HUGH LAURIE

Let Them Talk

Let Them Talk

Wykonanie

Nagranie

Ciekawa sprawa z tym Hugh Laurie. Zagrał tyle fantastycznych ról, a wszyscy kojarzą go tylko z jedną. I chyba nie muszę wspominać jaką. Tak czy siak facet jest utalentowanym muzykiem, o czym można się przekonać, słuchając kawałków, które były prezentowane w "A Bit of Fry and Laurie". Może nie były to tak do końca występy na serio, ale nadszedł moment, w którym inny jego zestaw muzyczny należy odebrać całkowicie poważnie.

Serialowy doktor House posiadał fortepian i nawet czasem na nim grał. Całkiem rzeczywisty Hugh Laurie jest uzbrojony w całą bandę innych instrumentów, których nie zawahał się użyć podczas nagrywania krążka (choć nie mówię, że własnymi rękami to uczynił). Ale najważniejszym z nich jest jego głos. Lekko sepleniąca wymowa, akcent nie do końca zidentyfikowany i fajne odzwierciedlenie emocji - oto zestaw, którego nie ma znaczna część "pełnoetatowych" muzyków. Fuzja kunsztu aktorskiego i muzycznego daje połączenie niezwykle żywe, ciekawe i niesztampowe.

Anglik biorący się za blues w pierwszym odruchu może powodować kpiący uśmiech. Ale już po pierwszym odsłuchu "Let them talk" ciężko obyć się bez zmiotki i szufelki potrzebnych w celu zbierania szczęki z podłogi. Bo można Lauriego kochać, można go nienawidzić, ale ciężko zarzucić mu wypuszczanie gniota, który ma się sprzedać tylko i wyłącznie z powodu znanego nazwiska.

Zestaw 15 nie do końca autorskich kompozycji na "Let them talk" jest tym, czego można by oczekiwać po bardzo dobrej płycie. "St. James Infirmary" w nieco odświeżonej aranżacji straciło ździebko ze swojego dusznego, bardzo nostalgicznego klimatu. Ale w zamian dostało spory zastrzyk energii i lekkości, którego być może brakowało wersji Luisa Armstronga. Zresztą "St. James Infirmary" nie jest jedynym standardem po który sięgnął Hugh Laurie. Fantastyczne "Battle of Jerycho", po które sięgał nawet Elvis Presley, czy "John Henry" grane przez tak różnorakich i licznych artystów, że nie starczyłoby tu miejsca na przywołanie ich wszystkich, są bardzo mocnymi punktami na trackliście tej płyty. Nie sposób ich nie zauważyć i przestać je nucić przez okres krótszy niż kilka tygodni.

■ Wiersze ze zbioru:
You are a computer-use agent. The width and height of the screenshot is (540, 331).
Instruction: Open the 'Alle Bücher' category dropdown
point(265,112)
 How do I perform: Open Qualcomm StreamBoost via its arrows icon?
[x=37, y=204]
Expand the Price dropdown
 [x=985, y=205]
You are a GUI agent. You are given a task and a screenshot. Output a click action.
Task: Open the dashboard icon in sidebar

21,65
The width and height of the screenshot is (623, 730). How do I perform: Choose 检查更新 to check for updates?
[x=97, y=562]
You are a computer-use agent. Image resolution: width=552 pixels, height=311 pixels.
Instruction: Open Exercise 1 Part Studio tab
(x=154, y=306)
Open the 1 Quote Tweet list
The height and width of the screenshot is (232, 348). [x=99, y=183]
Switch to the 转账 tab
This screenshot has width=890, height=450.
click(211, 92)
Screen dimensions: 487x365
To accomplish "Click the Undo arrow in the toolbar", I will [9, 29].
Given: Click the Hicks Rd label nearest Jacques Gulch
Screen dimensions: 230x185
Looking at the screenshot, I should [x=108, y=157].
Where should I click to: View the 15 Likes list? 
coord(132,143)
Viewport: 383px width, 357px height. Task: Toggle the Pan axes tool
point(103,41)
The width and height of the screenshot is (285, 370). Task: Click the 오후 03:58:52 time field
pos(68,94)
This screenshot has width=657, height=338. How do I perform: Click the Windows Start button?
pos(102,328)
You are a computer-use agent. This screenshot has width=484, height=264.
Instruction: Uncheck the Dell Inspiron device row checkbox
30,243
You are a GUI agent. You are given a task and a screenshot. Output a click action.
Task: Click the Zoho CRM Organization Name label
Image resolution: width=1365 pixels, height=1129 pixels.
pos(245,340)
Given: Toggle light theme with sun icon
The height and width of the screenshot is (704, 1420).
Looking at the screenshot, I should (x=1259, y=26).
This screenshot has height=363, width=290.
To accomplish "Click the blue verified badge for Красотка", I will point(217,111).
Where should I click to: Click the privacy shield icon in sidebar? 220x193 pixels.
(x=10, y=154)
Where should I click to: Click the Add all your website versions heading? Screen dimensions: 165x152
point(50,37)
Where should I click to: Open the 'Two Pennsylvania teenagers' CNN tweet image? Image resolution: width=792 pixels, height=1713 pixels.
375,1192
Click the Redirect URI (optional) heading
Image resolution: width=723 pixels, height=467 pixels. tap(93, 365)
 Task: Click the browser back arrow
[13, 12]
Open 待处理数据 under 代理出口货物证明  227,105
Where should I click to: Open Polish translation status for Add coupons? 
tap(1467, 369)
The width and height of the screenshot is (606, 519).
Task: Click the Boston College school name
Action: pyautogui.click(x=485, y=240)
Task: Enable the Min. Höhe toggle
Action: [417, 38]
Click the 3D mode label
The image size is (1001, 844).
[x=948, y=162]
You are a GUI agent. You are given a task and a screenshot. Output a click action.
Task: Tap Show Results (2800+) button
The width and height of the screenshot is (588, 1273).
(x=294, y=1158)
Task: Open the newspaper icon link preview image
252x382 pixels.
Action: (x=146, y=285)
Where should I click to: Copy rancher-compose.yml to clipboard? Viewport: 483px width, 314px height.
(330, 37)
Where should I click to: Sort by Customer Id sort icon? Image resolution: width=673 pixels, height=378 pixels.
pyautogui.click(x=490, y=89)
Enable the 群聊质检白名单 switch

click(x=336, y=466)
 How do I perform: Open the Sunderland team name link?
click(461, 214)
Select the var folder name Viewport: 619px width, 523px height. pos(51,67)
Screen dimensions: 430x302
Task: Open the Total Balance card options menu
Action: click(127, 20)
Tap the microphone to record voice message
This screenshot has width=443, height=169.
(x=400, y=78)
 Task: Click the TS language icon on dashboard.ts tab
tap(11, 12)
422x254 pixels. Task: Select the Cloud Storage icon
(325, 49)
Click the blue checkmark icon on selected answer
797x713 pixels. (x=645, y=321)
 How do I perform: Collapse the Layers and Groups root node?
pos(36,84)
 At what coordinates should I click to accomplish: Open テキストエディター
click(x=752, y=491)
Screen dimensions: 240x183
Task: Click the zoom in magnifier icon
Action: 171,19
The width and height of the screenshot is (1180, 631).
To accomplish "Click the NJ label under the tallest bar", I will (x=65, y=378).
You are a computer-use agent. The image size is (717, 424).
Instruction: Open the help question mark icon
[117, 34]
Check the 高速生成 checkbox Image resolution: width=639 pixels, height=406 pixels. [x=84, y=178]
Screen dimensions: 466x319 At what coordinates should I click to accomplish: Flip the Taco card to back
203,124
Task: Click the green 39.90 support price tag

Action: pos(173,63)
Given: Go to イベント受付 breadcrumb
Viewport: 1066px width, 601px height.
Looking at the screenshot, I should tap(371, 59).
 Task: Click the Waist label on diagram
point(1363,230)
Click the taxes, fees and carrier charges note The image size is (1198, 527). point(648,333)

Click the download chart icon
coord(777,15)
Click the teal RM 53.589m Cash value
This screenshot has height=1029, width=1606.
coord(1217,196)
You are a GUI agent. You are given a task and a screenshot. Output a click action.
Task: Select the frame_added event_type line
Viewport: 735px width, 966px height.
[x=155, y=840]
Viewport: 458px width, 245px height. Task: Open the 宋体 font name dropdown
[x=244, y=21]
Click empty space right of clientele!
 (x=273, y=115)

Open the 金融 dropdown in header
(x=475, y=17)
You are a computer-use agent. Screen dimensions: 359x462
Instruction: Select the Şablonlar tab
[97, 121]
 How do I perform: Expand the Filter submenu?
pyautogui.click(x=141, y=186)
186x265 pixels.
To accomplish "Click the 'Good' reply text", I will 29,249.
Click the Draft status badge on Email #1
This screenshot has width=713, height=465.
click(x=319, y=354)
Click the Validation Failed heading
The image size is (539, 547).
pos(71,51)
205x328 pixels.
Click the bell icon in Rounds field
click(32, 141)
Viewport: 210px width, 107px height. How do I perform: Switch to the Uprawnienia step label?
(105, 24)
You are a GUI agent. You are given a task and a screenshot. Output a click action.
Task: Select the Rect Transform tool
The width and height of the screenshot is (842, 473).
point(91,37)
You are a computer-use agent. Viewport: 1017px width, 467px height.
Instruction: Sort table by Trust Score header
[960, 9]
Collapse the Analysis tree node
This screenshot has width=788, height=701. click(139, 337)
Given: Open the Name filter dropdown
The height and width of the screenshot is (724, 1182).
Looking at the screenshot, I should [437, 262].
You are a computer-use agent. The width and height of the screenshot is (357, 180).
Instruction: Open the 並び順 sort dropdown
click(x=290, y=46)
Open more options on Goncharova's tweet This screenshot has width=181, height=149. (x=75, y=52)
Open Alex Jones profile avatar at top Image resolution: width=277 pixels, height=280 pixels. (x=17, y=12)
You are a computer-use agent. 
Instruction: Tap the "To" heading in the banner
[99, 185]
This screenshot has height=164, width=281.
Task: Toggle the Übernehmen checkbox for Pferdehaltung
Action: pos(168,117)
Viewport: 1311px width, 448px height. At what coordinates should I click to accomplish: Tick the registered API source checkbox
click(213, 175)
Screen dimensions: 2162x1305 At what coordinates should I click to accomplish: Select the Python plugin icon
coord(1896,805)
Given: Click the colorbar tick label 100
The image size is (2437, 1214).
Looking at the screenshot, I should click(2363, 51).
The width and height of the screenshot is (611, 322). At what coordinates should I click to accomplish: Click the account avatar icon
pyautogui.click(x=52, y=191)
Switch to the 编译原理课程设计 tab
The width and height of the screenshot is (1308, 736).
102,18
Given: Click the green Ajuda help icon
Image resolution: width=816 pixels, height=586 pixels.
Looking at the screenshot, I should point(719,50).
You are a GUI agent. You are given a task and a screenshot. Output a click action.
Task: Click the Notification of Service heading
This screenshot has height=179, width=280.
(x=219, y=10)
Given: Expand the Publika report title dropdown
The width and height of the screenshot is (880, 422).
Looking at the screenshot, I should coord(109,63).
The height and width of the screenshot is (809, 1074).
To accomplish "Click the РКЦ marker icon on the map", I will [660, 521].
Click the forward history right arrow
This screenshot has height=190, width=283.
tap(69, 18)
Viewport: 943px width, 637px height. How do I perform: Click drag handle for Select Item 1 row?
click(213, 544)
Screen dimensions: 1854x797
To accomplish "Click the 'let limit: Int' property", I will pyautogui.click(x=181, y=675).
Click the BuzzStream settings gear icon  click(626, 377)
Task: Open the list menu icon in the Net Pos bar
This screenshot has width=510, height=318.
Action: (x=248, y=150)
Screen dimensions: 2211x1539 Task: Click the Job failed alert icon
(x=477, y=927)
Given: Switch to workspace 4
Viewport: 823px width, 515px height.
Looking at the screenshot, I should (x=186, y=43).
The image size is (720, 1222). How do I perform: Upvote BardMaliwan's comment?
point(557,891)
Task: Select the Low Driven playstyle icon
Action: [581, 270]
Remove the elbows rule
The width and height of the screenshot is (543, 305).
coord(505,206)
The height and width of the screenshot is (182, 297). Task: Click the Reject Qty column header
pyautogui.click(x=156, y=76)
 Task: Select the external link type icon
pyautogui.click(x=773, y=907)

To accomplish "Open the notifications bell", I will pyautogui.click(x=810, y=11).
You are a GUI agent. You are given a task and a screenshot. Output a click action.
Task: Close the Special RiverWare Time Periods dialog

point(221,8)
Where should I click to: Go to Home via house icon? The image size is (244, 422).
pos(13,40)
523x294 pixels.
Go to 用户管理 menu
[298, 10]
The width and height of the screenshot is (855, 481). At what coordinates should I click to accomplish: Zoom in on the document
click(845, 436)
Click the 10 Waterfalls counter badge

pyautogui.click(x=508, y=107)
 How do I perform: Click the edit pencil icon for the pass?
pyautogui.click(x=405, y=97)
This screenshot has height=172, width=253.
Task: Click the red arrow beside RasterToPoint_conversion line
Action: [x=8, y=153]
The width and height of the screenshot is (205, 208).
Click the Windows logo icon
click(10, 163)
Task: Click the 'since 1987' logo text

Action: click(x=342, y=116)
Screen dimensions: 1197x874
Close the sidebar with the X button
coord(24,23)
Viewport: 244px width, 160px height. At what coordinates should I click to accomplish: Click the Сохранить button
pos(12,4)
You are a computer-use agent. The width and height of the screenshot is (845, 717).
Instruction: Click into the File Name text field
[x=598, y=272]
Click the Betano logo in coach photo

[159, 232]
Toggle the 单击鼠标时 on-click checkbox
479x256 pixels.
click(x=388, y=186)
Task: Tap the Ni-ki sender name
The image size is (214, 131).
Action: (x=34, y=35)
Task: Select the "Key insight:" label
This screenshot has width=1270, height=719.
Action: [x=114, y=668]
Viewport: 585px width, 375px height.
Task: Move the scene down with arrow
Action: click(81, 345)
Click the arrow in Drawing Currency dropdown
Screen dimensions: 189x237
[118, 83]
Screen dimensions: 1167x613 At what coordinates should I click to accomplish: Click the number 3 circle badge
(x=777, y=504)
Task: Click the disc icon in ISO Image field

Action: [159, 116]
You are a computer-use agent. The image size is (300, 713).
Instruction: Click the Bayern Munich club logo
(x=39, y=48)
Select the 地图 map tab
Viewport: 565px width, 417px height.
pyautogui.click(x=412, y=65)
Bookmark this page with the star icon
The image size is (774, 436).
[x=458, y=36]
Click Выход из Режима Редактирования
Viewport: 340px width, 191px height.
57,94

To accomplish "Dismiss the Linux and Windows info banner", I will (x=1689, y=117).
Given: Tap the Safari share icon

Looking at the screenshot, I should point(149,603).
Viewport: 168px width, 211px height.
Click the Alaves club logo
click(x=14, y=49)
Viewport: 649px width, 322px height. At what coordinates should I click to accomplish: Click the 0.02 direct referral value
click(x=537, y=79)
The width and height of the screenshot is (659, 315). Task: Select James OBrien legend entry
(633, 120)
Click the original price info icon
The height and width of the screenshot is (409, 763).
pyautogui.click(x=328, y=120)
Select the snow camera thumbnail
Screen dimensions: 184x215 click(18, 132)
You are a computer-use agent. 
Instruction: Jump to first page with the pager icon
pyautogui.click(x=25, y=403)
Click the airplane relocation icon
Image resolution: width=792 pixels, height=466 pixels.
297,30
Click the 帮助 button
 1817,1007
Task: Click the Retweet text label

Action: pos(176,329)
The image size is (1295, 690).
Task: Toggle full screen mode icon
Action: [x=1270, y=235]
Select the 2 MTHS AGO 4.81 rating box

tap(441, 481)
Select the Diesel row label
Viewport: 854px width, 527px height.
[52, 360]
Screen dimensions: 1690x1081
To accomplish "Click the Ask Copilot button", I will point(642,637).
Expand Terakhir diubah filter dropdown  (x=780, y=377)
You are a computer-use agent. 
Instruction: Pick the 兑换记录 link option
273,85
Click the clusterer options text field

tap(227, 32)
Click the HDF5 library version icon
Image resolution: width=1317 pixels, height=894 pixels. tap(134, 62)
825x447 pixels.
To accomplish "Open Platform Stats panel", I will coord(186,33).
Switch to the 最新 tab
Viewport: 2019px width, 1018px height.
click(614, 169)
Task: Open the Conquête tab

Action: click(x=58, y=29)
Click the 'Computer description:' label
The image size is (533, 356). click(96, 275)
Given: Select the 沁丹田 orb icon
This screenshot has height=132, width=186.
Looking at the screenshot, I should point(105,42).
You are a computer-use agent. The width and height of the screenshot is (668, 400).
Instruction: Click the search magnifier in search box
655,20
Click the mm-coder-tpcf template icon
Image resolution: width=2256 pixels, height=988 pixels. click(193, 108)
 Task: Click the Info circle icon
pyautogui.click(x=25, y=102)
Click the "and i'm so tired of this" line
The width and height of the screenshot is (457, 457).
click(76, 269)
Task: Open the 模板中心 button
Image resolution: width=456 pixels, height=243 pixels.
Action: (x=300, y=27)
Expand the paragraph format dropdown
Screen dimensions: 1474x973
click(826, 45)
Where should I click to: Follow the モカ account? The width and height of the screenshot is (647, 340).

■ ZADANIA:
1 - Przepisz z recenzji płyty fragment od "Ciekawa sprawa z" do "odebrać całkowicie poważnie.", zamieniając "facet" na "aktor".
2 - Streść recenzję płyty w dwóch zdaniach.
Wiersze zaczerpnięto z innego źródła.

■ ODPOWIEDZI DO ĆWICZENIA:
1 -
Ciekawa sprawa z tym Hugh Laurie. Zagrał tyle fantastycznych ról, a wszyscy kojarzą go tylko z jedną. I chyba nie muszę wspominać jaką. Tak czy siak aktor jest utalentowanym muzykiem, o czym można się przekonać, słuchając kawałków, które były prezentowane w "A Bit of Fry and Laurie". Może nie były to tak do końca występy na serio, ale nadszedł moment, w którym inny jego zestaw muzyczny należy odebrać całkowicie poważnie.

2 - Recenzja przedstawia Hugh Lauriego jako utalentowanego muzyka, którego najważniejszym atutem na płycie „Let Them Talk” jest głos, a połączenie kunsztu aktorskiego i muzycznego daje efekt żywy i niesztampowy. Płyta zawiera 15 nie do końca autorskich kompozycji, w tym standardy „St. James Infirmary”, „Battle of Jerycho” i „John Henry”, i według recenzji jest tym, czego można by oczekiwać po bardzo dobrej płycie.